### Reading passage
--- START ---
I've recently started to get BSOD crashes. Most of the time, it is clock_watchdog_time out. Sometimes, the screen freezes, and you can't click or do anything, just the last image frozen. Other Errors I have also gotten are "Attempted to write to read-only memory" and Machine check exception." A lot of times, it would just freeze on the BSOD, so it was not able to create a dump file.

My laptop has been working great for about a year, but now I get this all the time, sometimes right after boot. I log in, and then it crashes. On another forum, they mentioned overheating, but my vents are clean. I'm not sure if the thermal paste would go bad in less than a year. It even crashed during a Windows clean install, making me think it may be hardware. It seems to be able to stay on for long periods of time in safe mode, so maybe it is the driver.



Things I have attempted:

Updating all drivers using Driver Booster​
Manually updating graphic drivers​
Windows Reset removing all files​
MSI reset to factory settings​
I ran a mem test and it came back clean​
I ran DISM and SFC repair scans. They said they repaired something, but then it would just crash again.​
Updated BIOS​
Reset BIOS to defaults (never really messed with this to begin with)​

Here are the mini dumps and logs I was able to get, they seem to indicate something with the intel CPU, but I am at a loss of what to do/try next.

https://drive.google.com/drive/fold...ourcekey=0-EsViFmNd2yUDmYUIfczfzA&usp=sharing


Let me know if you need anything else.
 
Welcome to the forums, newcomer!

Updating all drivers using Driver Booster
If you want to see whether your platform needs a driver update, don't use a third party app that has been known to brick platforms, instead cross reference it with your existing drivers and the one listed on your laptop's support site.

intelppm.sys
win32kbase.sys
GenuineIntel.sys


Recreate your bootable USB installer, then install the OS anew while in offline mode, then manually install all relevant drivers(with their latest versions) in an elevated command, i.e, Right click installer>Run as Administrator.
--- END ---
### Data section
--- START ---
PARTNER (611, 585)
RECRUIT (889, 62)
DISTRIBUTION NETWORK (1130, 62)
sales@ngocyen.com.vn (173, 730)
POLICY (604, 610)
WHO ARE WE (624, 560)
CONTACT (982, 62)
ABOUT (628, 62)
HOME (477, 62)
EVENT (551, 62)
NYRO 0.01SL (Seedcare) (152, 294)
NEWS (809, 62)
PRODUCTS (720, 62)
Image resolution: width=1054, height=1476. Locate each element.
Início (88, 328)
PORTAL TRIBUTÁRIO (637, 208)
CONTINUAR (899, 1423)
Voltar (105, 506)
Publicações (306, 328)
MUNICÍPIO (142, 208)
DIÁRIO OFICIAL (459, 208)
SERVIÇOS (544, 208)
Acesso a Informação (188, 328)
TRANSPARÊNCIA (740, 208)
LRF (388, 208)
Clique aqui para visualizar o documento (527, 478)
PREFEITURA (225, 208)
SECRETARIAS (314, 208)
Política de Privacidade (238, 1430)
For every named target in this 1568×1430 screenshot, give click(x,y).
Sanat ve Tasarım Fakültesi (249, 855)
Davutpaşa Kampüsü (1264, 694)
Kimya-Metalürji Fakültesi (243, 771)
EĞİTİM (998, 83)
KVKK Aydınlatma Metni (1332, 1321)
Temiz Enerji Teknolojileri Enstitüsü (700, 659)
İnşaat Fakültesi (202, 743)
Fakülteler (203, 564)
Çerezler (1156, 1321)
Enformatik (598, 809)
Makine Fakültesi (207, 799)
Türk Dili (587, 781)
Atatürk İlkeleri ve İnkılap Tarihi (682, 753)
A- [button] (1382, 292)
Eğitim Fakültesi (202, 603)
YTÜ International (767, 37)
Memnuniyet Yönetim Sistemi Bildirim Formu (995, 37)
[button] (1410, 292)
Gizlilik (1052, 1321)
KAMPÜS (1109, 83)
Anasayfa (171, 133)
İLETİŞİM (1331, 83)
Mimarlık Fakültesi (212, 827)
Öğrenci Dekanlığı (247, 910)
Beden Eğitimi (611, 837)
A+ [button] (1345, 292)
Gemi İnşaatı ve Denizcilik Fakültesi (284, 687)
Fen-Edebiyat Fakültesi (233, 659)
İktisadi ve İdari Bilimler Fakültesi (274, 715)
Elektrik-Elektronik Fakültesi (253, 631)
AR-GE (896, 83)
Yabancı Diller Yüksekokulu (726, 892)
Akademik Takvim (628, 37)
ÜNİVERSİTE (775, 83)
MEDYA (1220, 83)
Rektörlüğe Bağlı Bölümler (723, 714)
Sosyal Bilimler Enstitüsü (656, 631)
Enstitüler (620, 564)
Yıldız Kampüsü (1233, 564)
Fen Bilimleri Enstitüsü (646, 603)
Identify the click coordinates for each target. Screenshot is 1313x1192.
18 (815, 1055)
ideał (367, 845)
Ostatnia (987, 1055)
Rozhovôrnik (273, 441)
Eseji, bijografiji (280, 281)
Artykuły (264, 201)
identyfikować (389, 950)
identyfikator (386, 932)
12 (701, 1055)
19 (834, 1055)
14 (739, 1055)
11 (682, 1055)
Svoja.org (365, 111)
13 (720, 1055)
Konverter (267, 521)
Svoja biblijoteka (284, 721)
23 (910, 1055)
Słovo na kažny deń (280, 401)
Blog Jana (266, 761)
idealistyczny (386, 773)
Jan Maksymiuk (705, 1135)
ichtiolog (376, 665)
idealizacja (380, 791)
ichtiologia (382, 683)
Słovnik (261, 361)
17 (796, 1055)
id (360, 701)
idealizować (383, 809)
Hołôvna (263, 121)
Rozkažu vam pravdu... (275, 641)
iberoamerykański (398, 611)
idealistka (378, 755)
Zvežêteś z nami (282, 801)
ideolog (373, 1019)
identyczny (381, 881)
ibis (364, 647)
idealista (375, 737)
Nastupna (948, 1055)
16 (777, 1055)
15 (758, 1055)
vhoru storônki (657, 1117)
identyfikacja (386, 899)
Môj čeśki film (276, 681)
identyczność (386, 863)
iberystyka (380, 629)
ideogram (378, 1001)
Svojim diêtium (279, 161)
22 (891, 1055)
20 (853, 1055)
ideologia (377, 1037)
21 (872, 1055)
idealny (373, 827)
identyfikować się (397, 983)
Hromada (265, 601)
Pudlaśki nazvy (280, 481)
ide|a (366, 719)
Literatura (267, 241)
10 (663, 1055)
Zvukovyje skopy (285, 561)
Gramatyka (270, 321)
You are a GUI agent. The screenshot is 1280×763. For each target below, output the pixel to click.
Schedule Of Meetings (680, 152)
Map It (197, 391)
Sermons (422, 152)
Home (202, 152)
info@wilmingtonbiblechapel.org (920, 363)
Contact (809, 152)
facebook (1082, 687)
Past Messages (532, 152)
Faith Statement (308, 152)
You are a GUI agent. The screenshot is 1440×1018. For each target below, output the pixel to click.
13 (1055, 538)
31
--- END ---
### Work request 1
Return the passage of the BSOD forum thread from "Welcome to the" to "installer>Run as Administrator.", copying it word for word.
### Work request 2
Resume the forum thread about the laptop's BSOD crashes, writing on from its final line.

### Final answer 1
Welcome to the forums, newcomer!

Updating all drivers using Driver Booster
If you want to see whether your platform needs a driver update, don't use a third party app that has been known to brick platforms, instead cross reference it with your existing drivers and the one listed on your laptop's support site.

intelppm.sys
win32kbase.sys
GenuineIntel.sys


Recreate your bootable USB installer, then install the OS anew while in offline mode, then manually install all relevant drivers(with their latest versions) in an elevated command, i.e, Right click installer>Run as Administrator.

### Final answer 2
I went through other dmp files you've listed in your link, but I stuck to 2024 since the others looked like you were on Windows 8.1
 
Welcome to the forums, newcomer!

Updating all drivers using Driver Booster
If you want to see whether your platform needs a driver update, don't use a third party app that has been known to brick platforms, instead cross reference it with your existing drivers and the one listed on your laptop's support site.

intelppm.sys
win32kbase.sys
GenuineIntel.sys


Recreate your bootable USB installer, then install the OS anew while in offline mode, then manually install all relevant drivers(with their latest versions) in an elevated command, i.e, Right click installer>Run as Administrator.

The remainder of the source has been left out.